Итак, это конец! Сама судьба привела меня к этому! Подумать только! Я оглядел чулан и попытался вызвать в себе что-нибудь сентиментальное. Однако большой грусти не было: мне слишком хотелось приступить к казни. Но единственно дабы соблюсти формальности, я немного постоял, в знак прощания склонив голову. Потом задул свечу и шагнул в гостиную. Дверь за собой я оставил открытой. Впервые в жизни я ее не закрыл. В гостиной Мона что-то шила. Я прошел по ковру, и рубашка у меня на животе слегка топорщилась. Мона подняла голову и увидела открытую дверь. Это ее очень удивило.

– Ты забыл запереть свой «кабинет», – сказала она.

– Я знаю, что делаю, если ты не возражаешь. И буду запирать эту дверь тогда, черт возьми, когда мне захочется.

– А как же Ницше, или как ты его там называешь?

– Оставь Ницше в покое, ханжеская блудница.

Ванна была готова. Я разделся и уселся в нее. Картинки лежали вниз лицом на коврике, стоит лишь руку протянуть.

Я протянул ее и взял верхнюю.

Почему-то я знал, что первой окажется Хелен. Слабый инстинкт подсказал. Это она, Хелен. Хелен, дорогая Хелен! Хелен, с ее светло-каштановыми волосами! Давно я ее не видел, почти три недели. Странная штука с этой Хелен, самой странной из всех женщин: мне она не была безразлична только из-за ее длинных ногтей. Таких розовых, что захватывало дух, таких острых и утонченно живых. Все остальное не интересовало меня, хотя она была прекрасна от и до.
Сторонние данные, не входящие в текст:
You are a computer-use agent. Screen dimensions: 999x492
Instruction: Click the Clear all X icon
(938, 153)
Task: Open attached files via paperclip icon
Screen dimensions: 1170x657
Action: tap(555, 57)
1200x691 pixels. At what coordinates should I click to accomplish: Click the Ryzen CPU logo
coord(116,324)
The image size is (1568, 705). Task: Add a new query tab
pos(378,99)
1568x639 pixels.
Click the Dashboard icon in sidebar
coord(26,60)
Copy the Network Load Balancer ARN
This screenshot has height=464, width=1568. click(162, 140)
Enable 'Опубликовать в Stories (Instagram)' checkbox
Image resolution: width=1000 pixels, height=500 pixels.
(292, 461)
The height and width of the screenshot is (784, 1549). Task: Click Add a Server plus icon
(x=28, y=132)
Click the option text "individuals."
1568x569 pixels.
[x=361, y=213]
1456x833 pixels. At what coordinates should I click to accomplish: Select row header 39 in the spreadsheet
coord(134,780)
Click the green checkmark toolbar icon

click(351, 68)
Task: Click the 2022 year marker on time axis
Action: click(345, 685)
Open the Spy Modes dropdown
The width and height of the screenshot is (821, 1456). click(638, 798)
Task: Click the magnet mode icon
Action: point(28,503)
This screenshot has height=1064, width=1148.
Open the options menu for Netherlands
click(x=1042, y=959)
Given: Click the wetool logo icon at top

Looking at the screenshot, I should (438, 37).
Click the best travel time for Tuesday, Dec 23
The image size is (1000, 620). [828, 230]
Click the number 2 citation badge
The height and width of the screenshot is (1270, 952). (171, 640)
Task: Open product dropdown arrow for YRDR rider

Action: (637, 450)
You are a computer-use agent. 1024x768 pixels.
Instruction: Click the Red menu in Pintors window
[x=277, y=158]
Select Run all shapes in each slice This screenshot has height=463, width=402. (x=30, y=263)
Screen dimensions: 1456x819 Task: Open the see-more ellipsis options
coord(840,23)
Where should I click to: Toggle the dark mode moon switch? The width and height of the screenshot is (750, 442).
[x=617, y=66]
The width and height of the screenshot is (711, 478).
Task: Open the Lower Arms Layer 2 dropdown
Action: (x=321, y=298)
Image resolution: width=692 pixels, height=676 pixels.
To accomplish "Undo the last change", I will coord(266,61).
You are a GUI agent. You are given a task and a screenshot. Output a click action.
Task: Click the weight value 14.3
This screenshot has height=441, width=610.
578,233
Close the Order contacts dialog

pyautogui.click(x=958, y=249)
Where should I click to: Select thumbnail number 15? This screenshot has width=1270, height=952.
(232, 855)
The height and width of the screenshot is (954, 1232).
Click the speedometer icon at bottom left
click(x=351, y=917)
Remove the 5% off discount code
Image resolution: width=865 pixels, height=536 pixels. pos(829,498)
На картинке она сидела обнаженной, придерживая на плечах мягкую вуаль, – зрелище великолепное само по себе, – однако меня интересовали только прекрасные ногти.

– Прощай, Хелен, – сказал я. – Прощай, дорогуша. Я никогда тебя не забуду. До смертного дня своего я буду помнить, как много раз уходили мы с тобой в глубь кукурузных полей из книжки Андерсена и как засыпал я с твоими пальцами во рту. Как восхитительны они были! Как сладко я спал! Но теперь мы расстаемся, дорогая Хелен, милая Хелен. Прощай, прощай!

Я разорвал картинку на клочки и пустил их плавать по ванне.

Затем перегнулся снова. Хэйзел. Я назвал ее так потому, что глаза на цветной картинке были карими. Однако и она мне была безразлична. Меня привлекали ее бедра – мягкие, как подушки, и белые. Ах, как мы проводили время вместе – Хэйзел и я! Как же прекрасна она была! Прежде чем ее уничтожить, я откинулся в воду и вспомнил, сколько раз мы встречались в таинственной комнате, пронизанной ослепительным солнечным светом, очень белой комнате, где на полулежал один зеленый ковер, в комнате, существовавшей только ради Хэйзел. В углу, у стены непонятно зачем, но неизменно стояла, посверкивая на солнце алмазами, длинная тонкая трость с серебряным набалдашником. А из-за полога, который я никогда толком не мог различить, ибо в комнате постоянно курилась какая-то дымка, хотя отрицать его существование тоже не мог, выходила Хэйзел – так меланхолично выходила на середину комнаты, а я уже стоял, восхищаясь округлым великолепием ее бедер, стоял перед нею на коленях, и пальцы мои таяли, стремясь коснуться ее; тем не менее с дорогой моей Хэйзел я никогда не разговаривал, а обращался только к ее бедрам, словно они – живые души, я рассказывал им, как они чудесны, как бесцельна жизнь моя без них, меж тем обнимая их обеими руками и прижимая к себе еще теснее. И эту картинку я тоже разорвал на части и смотрел, как в них впитывается вода. Дорогая Хэйзел…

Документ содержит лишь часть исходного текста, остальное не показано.